## WORK TO COMPLETE
Write out each of the lines below word for word, leaving out the pictures.

## DATA FOR THIS EXERCISE
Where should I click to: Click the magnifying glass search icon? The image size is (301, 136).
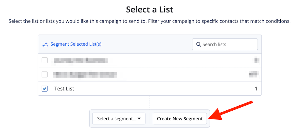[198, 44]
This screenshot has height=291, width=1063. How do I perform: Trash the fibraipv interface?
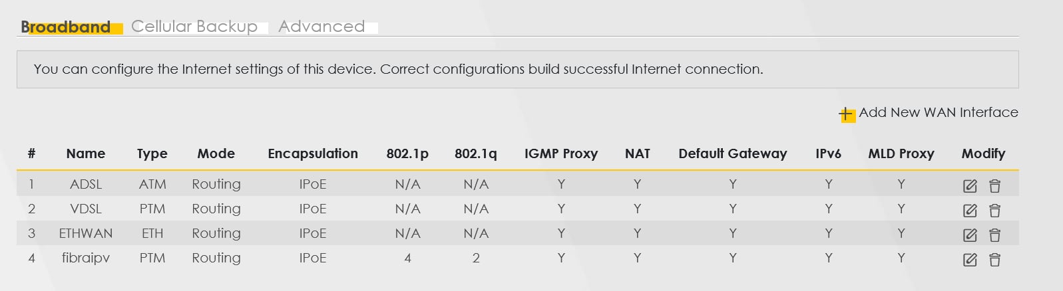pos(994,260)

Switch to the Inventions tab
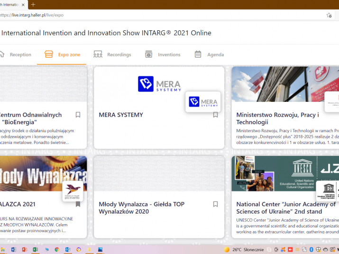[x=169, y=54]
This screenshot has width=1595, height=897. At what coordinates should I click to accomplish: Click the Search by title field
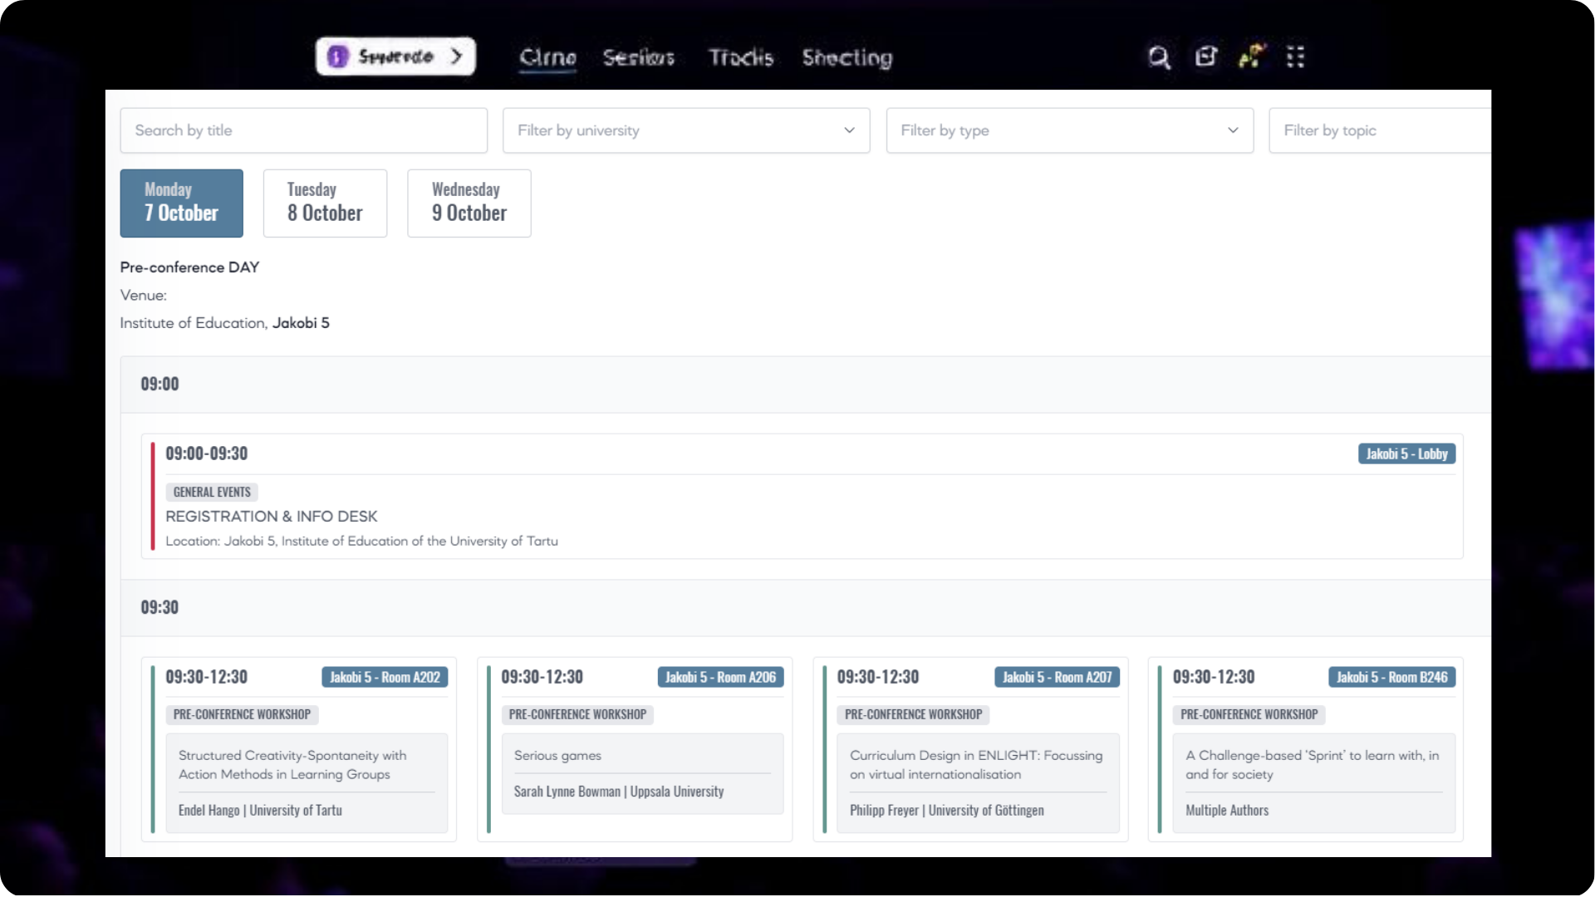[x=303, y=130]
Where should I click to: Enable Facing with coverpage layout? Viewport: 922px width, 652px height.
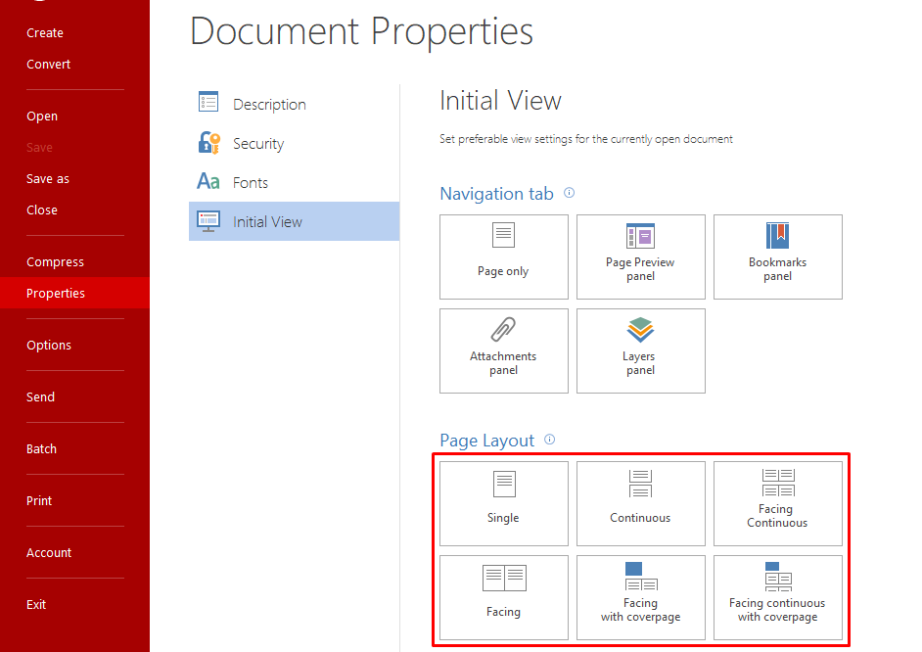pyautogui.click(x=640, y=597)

## SOLVED PROBLEM
Where should I click to: Click the magnifying glass search icon? The image size is (301, 136).
[198, 44]
This screenshot has height=291, width=1063. How do I perform: Trash the fibraipv interface?
pos(994,260)

Switch to the Inventions tab
[x=169, y=54]
This screenshot has width=1595, height=897. At what coordinates should I click to accomplish: Click the Search by title field
[x=303, y=130]
Where should I click to: Enable Facing with coverpage layout? Viewport: 922px width, 652px height.
pyautogui.click(x=640, y=597)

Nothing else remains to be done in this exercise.